ANT Corpus : An Arabic News Text Collection for Textual Classification

TitleANT Corpus : An Arabic News Text Collection for Textual Classification
Publication TypeConference Paper
Year of Publication2017
AuthorsChouigui, A, Ben Khiroun, O, Elayeb, B
Conference NameProceedings of the 14th ACS/IEEE International Conference on Computer Systems and Applications (AICCSA 2017), IEEE Computer Society, Hammamet Tunisia, October 30th to November 3rd 2017, pp.135-142.

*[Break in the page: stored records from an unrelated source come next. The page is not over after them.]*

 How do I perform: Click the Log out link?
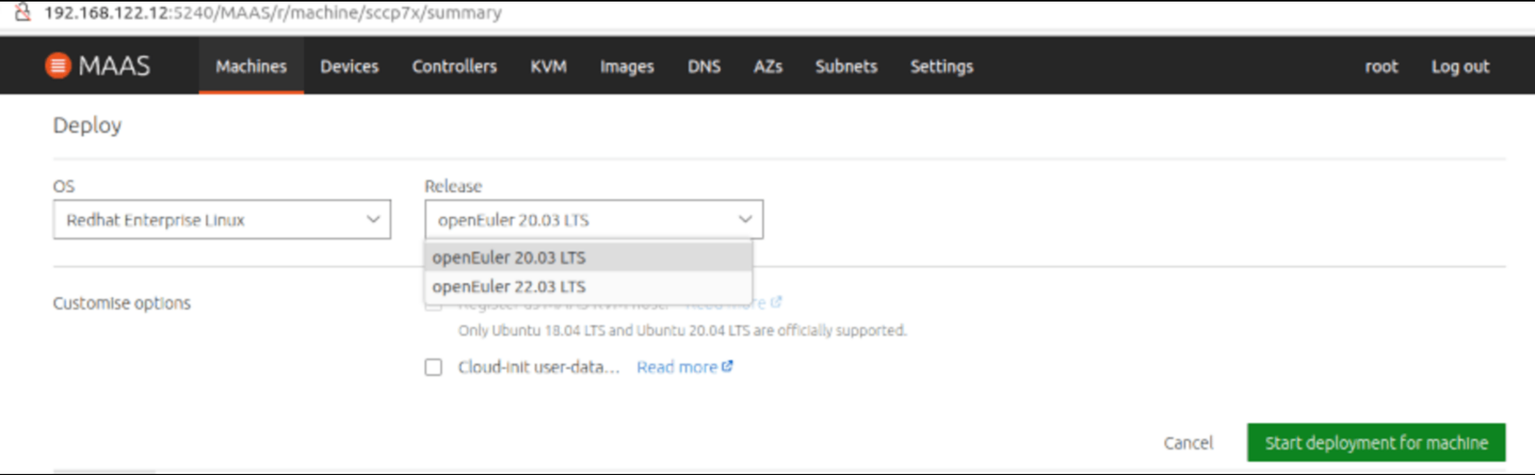[1460, 66]
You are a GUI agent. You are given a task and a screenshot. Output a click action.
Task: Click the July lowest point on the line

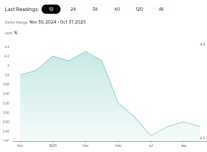tap(151, 136)
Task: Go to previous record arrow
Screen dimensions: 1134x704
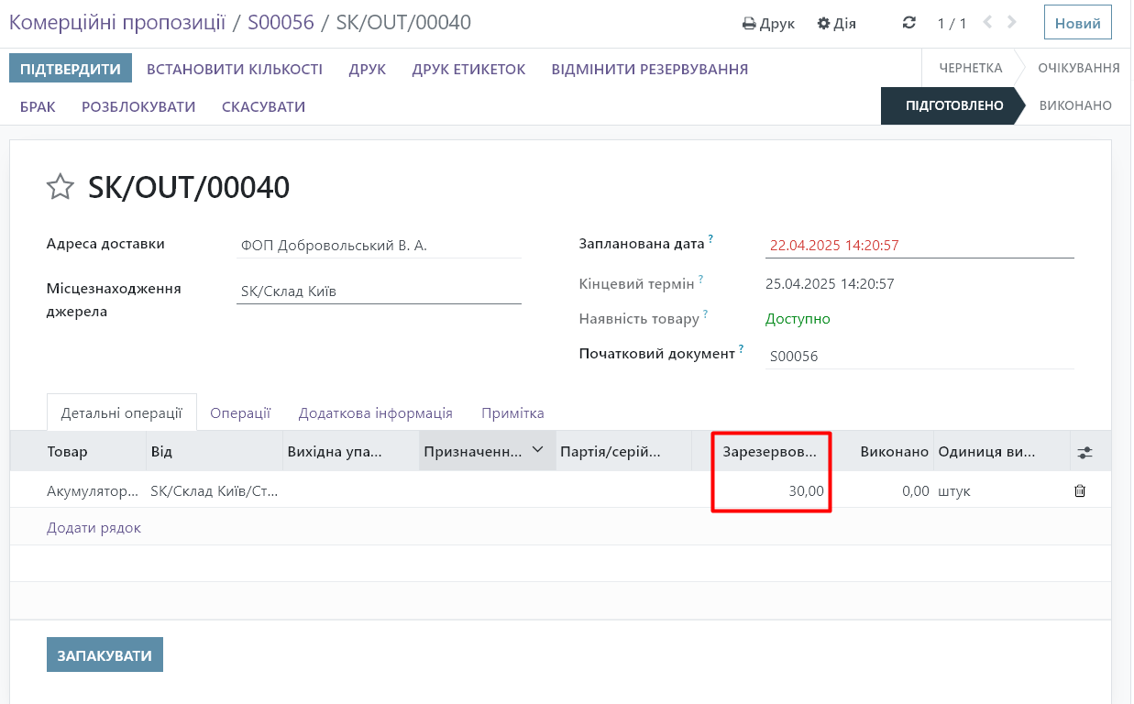Action: tap(987, 23)
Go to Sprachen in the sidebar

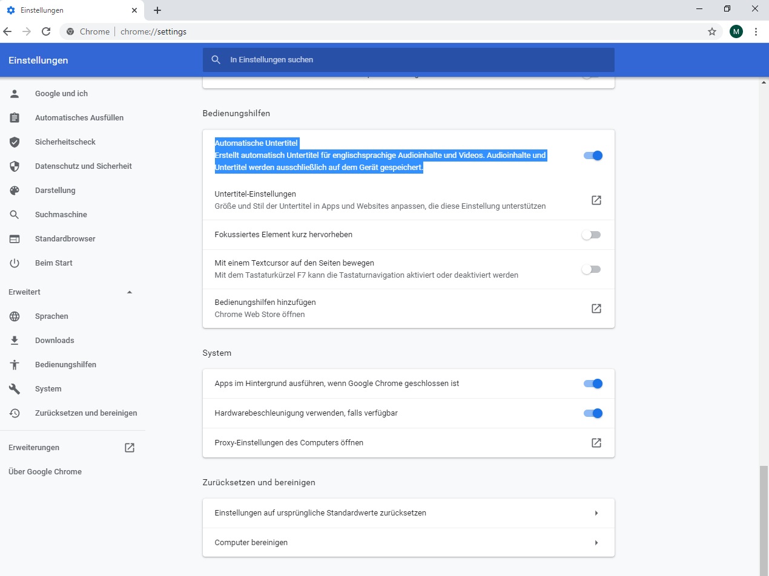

KeywordsArabic language, NB., RSS crawling, standard Arabic corpus, SVM, text classification, TREC format

We propose in this paper a new online Arabic corpus of news articles, named ANT Corpus, which is collected from RSS Feeds. Each document represents an article structured in the standard XML TREC format. We use the ANT Corpus for Text Classification (TC) by applying the SVM and Naive Bayes (NB) classifiers to assign to each article its accurate predefined category. We study also in this work the contribution of terms weighting, stop-words removal and light stemming on Arabic TC. The experimental results prove that the text length affects considerably the TC accuracy and that titles words are not sufficiently significant to perform good classification rates. As a conclusion, the SVM method gives the best results of classification of both titles and texts parts.